The bipartisan leadership of Congress sounded optimistic what they addressed reporters outside the entrance to the West Wing on Friday following their meeting with the president, vice president and members of the White House economic team. House Speaker John Boehner spoke first, calling the meeting "constructive" and vowing to keep additional revenue on the table:
We had a very constructive meeting with the president to talk about America's fiscal problem. I outlined a framework that deals with reforming our tax code and reforming our spending and I believe that the framework that I've outlined in our meeting today is consistent with the President's call for a fair and balanced approach. To show our seriousness, we've put revenue on the table, as long as it's accompanied by serious spending cuts. And while we're going to continue to have revenue on the table, it's going to be incumbent for my colleagues to show the American people that we're serious about cutting spending and solving our fiscal dilemma. Now I believe that we can do this and aver the fiscal cliff that's right in front of us today.
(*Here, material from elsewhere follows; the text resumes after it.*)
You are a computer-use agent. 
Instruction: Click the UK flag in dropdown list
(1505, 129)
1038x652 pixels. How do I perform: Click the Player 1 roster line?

Next, Majority Leader Harry Reid stepped up to the the microphone. Using the common parlance of Washington D.C., Reid also called the meeting "constructive," repeatedly saying that he felt "very good" about what the leaders discussed, and promising not to wait until the last possible moment to get a deal done:
This isn't the first time that we've dealt with these issues. We feel we understand what the problem is and we've felt very – I feel very good about what we were able to talk about in there. We have the cornerstones of being able to work something out. We're both going to have to give up some of the things that we know are a problem. And so it's like when you arrive at a point where we all know something has to be done. There is no more 'let's do it some other time.' We're going to do it now and I think we feel very comfortable with each other and this isn't something we're going to wait until the last day of December to get it done. We have a plan. We're going to move forward on it. We're going to work during the Thanksgiving recess. We're going to meet with the president when we come back the first week – at least that's as I understand it. So I think it was a very constructive meeting. I feel very good about what we were able to talk about.
Democratic Leader Nancy Pelosi spoke next, emphasizing that her priority was to send a strong signal to consumers and the markets that the leaders are committed to finding a solution. Pelosi also acknowledged that if they aren't able to find a solution, the consequences could be severe:
It was a very constructive meeting. We had a recognition that every person in America knows that we must reach agreement. The speaker spoke about a framework going into next year, I was focusing on how we send a message of confidence to consumers, to the markets in the short run too. That is to say that we should have a goal, in terms of how much deficit reduction, we should have a deadline before Christmas. We should share some milestones of success so that confidence can build as we reach out solution, because if we do not reach agreement not only will we miss the opportunity for doing something good for our economy and lifting the spirits and the confidence in our country we will have an economic downturn that must be avoided. We understand our responsibility there. We understand our responsibility there. We understand that it has to be about cuts, it has to be about revenue, it has to be about growth, it has to be about the future. So as we cut investments and as we talk about revenue we have to do so in a way that promotes growth and supports the future. It was good. I feel confident that a solution may be in sight.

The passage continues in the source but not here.